Кошмаром моей жизни в этот период был двоюродный брат Симон, изобретательный пакостник, сваливавший все свои гнусные проделки на меня, тем более что моего родного брата, который мог бы меня защитить, рядом не было — он учился в семилетке в районном центре, вдали от дома. К тому же Симон, не столько тупица, сколько лентяй, в каждом классе сидел по два года, так что я, хоть и младше его на несколько лет, в конце концов обогнала его, и тетя заставляла меня тащить его на своем горбу, что только уязвляло его, и он еще больше отыгрывался на мне. Знай я, что в будущем ему предстоит гибель под Сталинградом, я, может быть, и терпимее относилась бы к его выходкам.
Здесь же, на Украине, но уже в городе, в Тридцатые годы захватил нас второй великий голод.

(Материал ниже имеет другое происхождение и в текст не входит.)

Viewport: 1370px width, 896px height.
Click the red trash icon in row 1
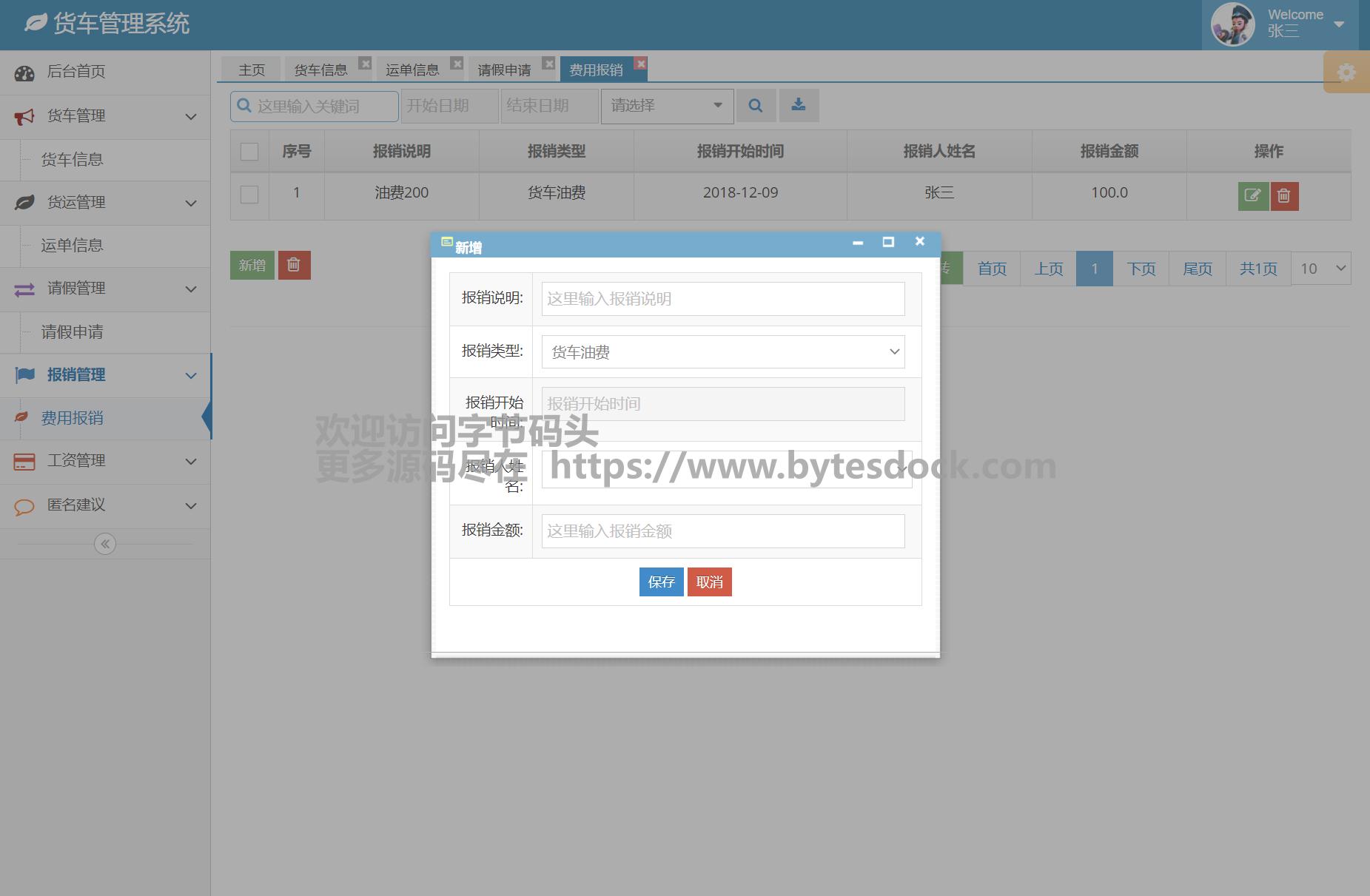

Мама устроилась на мельницу — латать мешки, — не из-за двух копеек за штуку, купить все равно ничего нельзя было, а чтобы вытряхивать их и из собранных горсточек муки печь дома лепешки.
И дабы не порушить правило — все хорошее случается трижды, — скажу, забегая вперед, что Сороковые годы не обошли меня голодом Ленинградской блокады.